Move time series aggregation to an external module

Question

Move time series aggregation to an external module

sjpfenninger opened this issue 3 years ago · comments

Problem description

To reduce complexity of Calliope's core code, we only want a hook for time series aggregation and resampling, rather than actually doing it ourselves.

The external module could be:

Our own current code moved out of the Calliope core
tsam

TODO:

Remove all complex clustering algorithms from core (inc. masking).
Move time resampling to model.resample_time.
Make it possible to cluster the timeseries using a user-defined set of cluster IDs (the functionality already exists, we just need to move the definition to model.cluster_time.
Keep a config to switch enable inter-cluster storage when using clustering (e.g. model.include_inter_cluster_storage, default is True).
Update docs to tell people to prepare cluster IDs themselves using e.g. tsam.
Make hardcoded sum/mean of data on resampling explicit for every input parameter.
Move hardcoded sum/mean of data on resampling (calliope/time/funcs.py:294 ea89a66) to a model_data variable attribute (ideally, this would be encoded in the typedconfig rules).
Document justification for sum/mean of input parameters on resampling.

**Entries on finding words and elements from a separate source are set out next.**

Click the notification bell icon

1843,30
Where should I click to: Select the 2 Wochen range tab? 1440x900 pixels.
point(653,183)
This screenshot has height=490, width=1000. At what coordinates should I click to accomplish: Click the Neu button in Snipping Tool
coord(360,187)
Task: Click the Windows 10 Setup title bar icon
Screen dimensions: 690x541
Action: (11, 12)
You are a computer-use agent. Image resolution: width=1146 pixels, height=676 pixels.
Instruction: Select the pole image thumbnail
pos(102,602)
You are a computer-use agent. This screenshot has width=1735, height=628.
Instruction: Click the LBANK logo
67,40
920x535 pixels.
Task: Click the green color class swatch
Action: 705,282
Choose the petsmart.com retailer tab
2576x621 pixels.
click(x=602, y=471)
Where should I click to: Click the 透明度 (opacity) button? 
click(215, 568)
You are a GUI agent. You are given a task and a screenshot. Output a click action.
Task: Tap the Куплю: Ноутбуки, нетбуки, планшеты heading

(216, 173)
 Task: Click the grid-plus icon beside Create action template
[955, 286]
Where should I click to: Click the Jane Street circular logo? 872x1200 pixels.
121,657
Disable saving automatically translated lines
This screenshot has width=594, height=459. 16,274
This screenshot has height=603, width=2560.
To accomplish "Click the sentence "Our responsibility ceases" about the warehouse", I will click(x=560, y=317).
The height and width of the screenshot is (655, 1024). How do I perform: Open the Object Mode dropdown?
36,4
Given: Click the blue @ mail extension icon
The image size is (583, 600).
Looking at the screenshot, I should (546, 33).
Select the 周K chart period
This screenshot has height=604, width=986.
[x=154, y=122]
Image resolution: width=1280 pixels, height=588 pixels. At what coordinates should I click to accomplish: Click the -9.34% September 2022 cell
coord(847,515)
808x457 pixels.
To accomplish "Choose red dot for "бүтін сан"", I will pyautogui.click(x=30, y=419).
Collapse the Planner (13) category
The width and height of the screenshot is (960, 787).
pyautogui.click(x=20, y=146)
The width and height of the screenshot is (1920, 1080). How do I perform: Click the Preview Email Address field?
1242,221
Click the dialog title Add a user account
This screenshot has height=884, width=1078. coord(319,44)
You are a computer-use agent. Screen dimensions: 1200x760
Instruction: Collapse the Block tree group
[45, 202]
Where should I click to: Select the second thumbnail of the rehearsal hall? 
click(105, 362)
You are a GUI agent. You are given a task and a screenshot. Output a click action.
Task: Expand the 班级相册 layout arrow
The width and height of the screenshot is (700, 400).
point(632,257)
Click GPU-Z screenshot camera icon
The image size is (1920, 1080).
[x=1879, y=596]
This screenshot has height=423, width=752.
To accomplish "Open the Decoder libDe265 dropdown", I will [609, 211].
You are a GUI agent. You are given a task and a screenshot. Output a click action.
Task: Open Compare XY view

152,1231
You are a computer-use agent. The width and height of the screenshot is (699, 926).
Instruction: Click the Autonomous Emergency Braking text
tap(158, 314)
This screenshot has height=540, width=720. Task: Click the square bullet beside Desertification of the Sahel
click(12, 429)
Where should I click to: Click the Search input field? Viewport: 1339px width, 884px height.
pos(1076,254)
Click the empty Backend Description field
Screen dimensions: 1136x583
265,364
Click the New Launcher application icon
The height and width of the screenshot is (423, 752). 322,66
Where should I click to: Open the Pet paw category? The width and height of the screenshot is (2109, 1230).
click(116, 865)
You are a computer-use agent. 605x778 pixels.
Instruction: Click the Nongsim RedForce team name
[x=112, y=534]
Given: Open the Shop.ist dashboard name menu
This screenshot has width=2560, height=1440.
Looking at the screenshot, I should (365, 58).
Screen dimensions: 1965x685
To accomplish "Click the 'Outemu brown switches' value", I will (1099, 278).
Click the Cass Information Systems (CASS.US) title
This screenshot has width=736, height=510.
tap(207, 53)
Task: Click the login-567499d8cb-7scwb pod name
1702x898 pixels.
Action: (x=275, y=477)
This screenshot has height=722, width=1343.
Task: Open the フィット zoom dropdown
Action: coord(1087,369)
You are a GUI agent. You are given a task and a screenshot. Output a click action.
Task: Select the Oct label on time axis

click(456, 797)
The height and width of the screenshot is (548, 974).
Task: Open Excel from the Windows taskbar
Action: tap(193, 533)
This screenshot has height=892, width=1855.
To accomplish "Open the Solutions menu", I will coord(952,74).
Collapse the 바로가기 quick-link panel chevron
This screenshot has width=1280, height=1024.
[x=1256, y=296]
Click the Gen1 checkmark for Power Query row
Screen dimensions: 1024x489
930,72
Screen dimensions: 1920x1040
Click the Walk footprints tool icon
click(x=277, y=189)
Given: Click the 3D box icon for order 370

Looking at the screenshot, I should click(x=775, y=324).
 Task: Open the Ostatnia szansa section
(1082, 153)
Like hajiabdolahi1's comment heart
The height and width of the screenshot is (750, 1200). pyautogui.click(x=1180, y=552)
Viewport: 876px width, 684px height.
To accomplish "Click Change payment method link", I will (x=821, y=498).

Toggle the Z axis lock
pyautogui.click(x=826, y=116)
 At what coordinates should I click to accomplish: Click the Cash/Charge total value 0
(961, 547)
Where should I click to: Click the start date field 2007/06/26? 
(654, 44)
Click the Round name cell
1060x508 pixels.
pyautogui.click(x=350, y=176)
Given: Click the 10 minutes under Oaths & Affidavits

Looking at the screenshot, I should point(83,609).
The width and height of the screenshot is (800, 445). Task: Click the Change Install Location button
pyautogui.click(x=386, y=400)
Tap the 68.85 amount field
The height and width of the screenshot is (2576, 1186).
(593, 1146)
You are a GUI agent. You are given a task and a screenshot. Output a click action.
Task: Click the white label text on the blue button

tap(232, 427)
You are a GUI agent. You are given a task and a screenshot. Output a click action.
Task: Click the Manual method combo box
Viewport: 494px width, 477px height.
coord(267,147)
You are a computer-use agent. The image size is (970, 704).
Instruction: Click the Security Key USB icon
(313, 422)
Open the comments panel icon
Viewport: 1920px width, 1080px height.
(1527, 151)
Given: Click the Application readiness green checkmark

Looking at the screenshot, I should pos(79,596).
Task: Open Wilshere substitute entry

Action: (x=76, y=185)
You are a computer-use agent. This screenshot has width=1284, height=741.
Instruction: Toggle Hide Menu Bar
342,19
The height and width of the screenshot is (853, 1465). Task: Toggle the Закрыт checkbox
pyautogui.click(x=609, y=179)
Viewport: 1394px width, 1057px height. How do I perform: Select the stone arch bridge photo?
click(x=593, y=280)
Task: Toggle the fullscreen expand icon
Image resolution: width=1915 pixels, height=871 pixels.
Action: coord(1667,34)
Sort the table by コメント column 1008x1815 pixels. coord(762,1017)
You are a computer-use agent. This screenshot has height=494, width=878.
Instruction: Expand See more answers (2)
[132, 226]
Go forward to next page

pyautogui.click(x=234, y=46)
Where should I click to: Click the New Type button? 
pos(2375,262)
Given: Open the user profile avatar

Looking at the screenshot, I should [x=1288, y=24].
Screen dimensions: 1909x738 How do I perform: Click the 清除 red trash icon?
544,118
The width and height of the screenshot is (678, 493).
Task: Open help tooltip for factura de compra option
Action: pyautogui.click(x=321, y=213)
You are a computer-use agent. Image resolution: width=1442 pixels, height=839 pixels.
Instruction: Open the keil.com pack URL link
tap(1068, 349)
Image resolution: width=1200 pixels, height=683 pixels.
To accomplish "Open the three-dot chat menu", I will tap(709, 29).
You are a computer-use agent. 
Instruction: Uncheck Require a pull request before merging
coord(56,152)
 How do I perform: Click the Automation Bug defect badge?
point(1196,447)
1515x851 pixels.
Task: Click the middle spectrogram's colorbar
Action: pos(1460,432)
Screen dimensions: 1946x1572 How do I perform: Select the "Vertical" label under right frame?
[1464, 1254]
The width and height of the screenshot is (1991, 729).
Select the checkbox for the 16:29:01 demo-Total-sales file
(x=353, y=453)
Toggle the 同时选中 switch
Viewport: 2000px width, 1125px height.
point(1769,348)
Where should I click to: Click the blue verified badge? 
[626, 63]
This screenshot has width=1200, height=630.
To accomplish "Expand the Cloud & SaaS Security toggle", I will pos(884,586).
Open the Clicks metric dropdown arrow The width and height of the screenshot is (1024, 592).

Bryn Pickering · Answer 1 · Thu Oct 26 2023 19:19:39 GMT+0800 (China Standard Time)

In the context of #452, we could now have config.init.time_resample alongside config.init.time_subset.

We could also move these two configuration items to config.build and allow a user to resample/slice data only when they build the optimisation problem?

As I see it, advantages:

Quicker initialisation of the model as we aren't doing any timeseries manipulation
ability to test different extents of resampling / time subsetting on-the-fly
Can save the initialised model to file and load it later to do different timeseries operations

Disadvantages:

larger model when input data is long, although time_resample would have no impact here as currently when we resample we keep a copy of the original timeseries in-memory anyway.
odd output timeseries / possible clashes in output. If resampling, one would get gaps between timesteps. If subsetting, one would get gaps either side of the subset.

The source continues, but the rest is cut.